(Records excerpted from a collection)
● ● ● ● ●
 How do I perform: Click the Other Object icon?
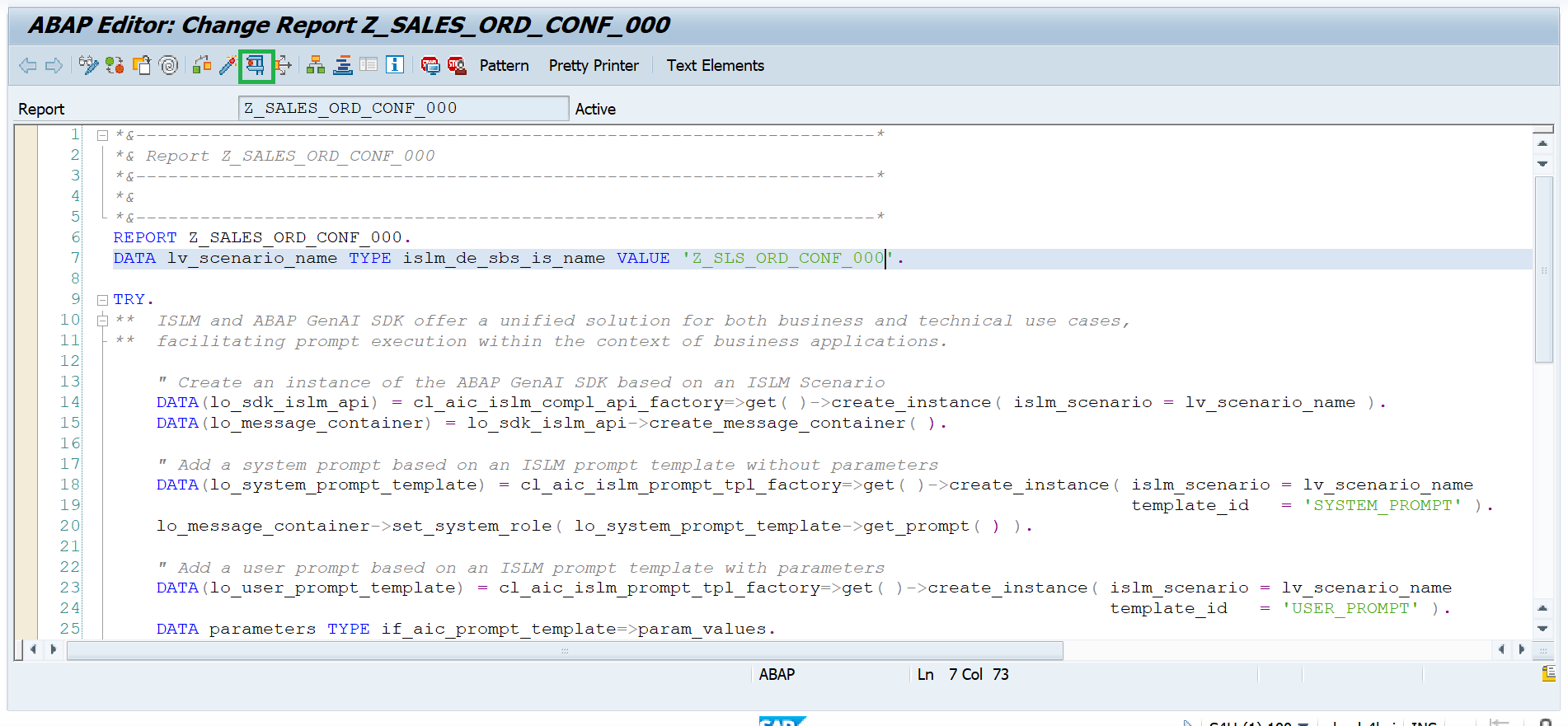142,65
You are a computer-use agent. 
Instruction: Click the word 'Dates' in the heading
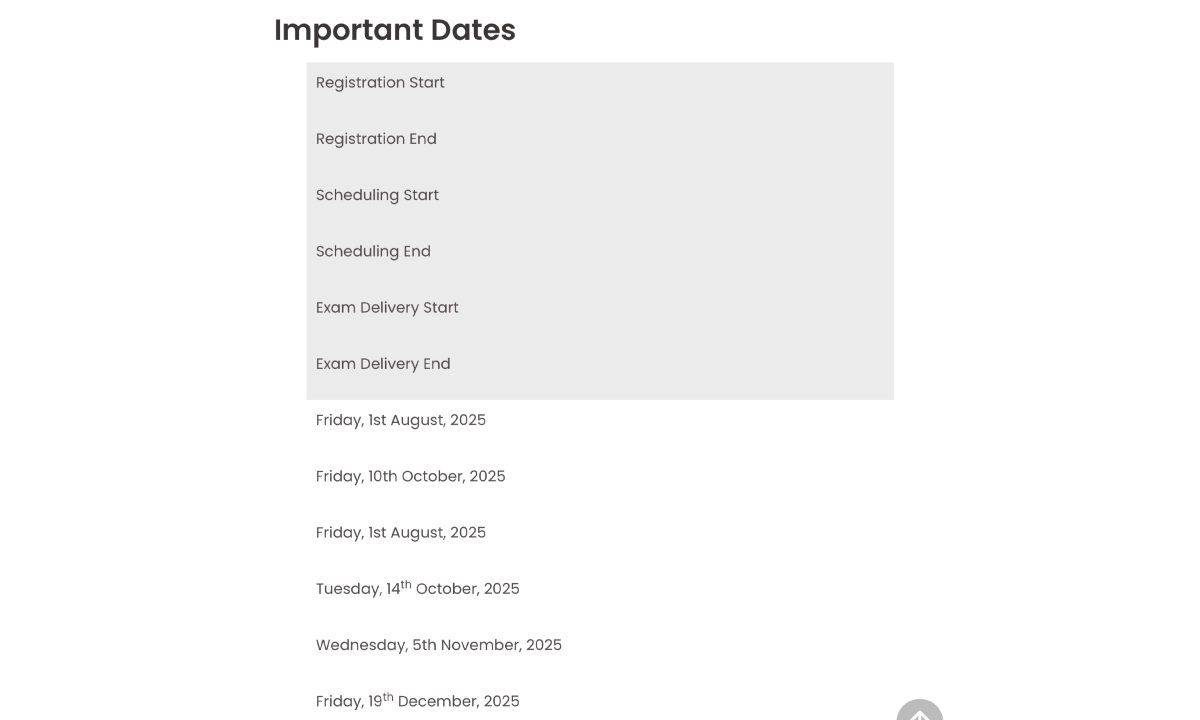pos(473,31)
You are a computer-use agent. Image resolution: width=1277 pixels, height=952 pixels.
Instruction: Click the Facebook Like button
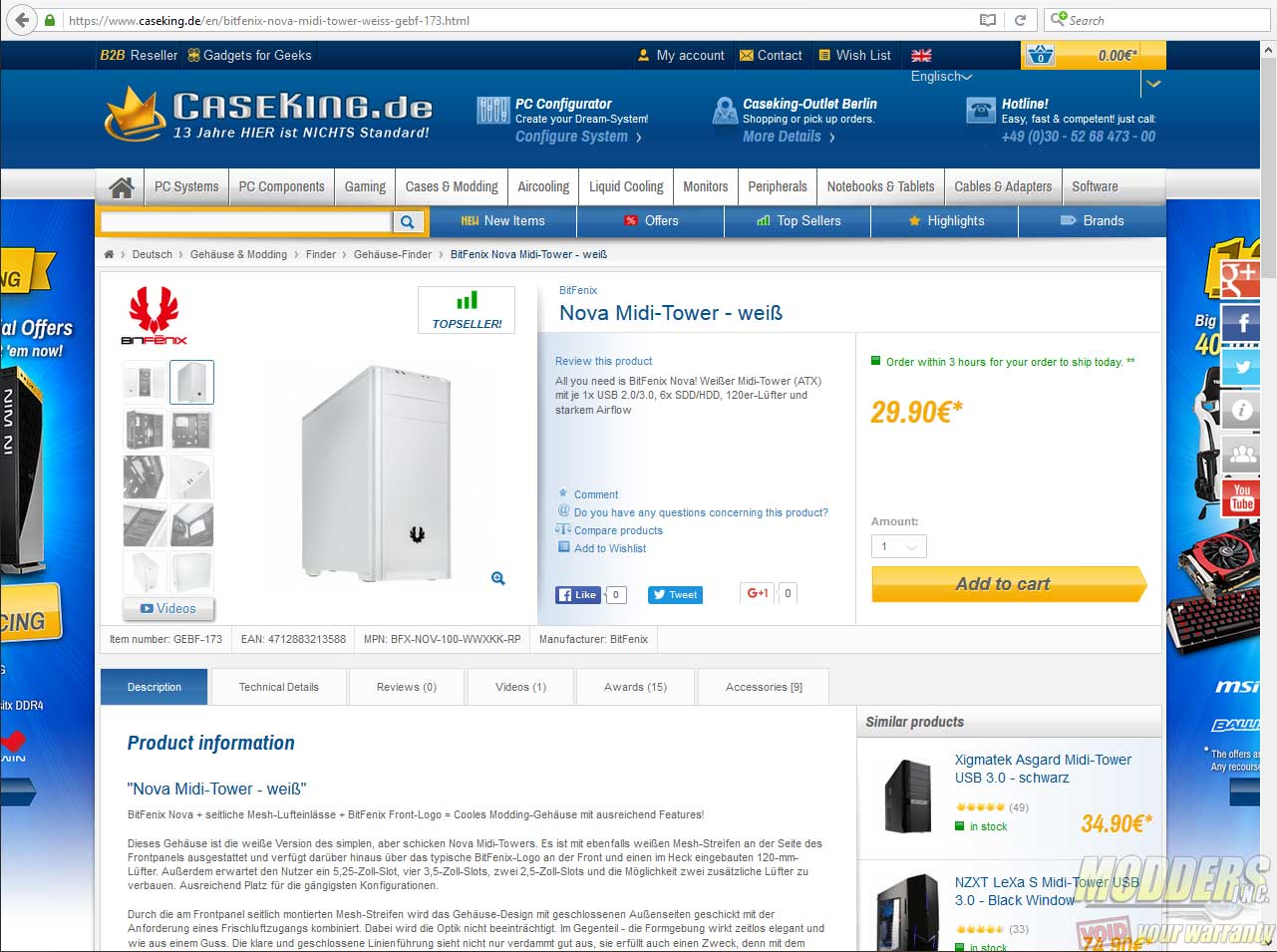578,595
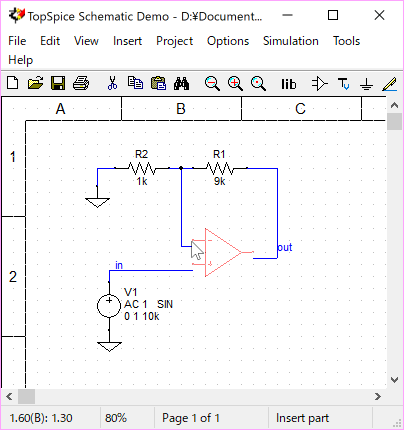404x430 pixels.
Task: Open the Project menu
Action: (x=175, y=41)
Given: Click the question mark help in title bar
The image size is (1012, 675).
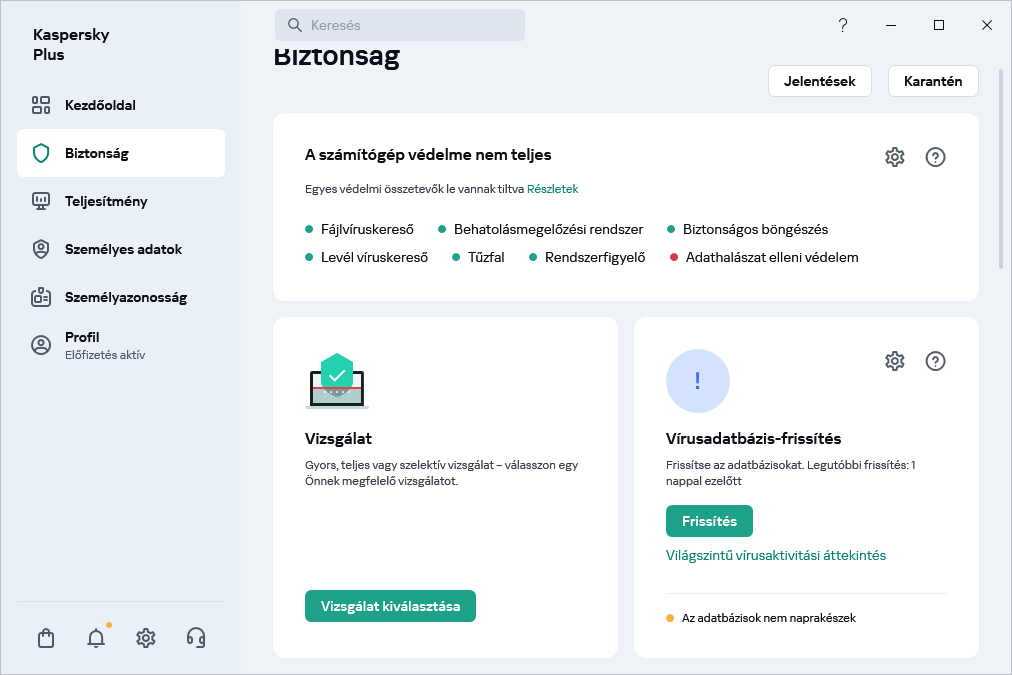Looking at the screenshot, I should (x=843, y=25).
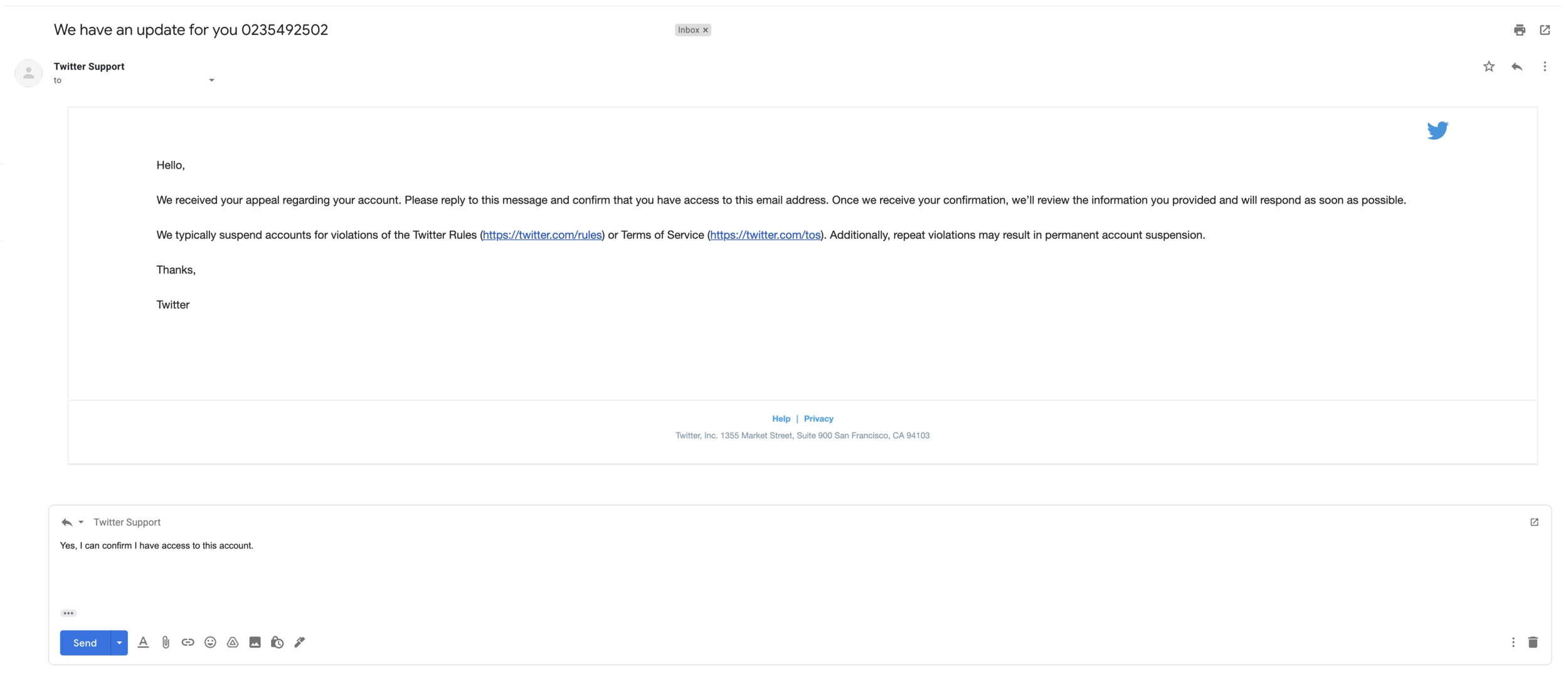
● ● ● ● ●
* Required action
Reproduce each line from the records that contains the word "agent".

* Completed exercise
You are a computer-use agent. 
You are a computer-use agent. Image resolution: width=1277 pixels, height=952 pixels.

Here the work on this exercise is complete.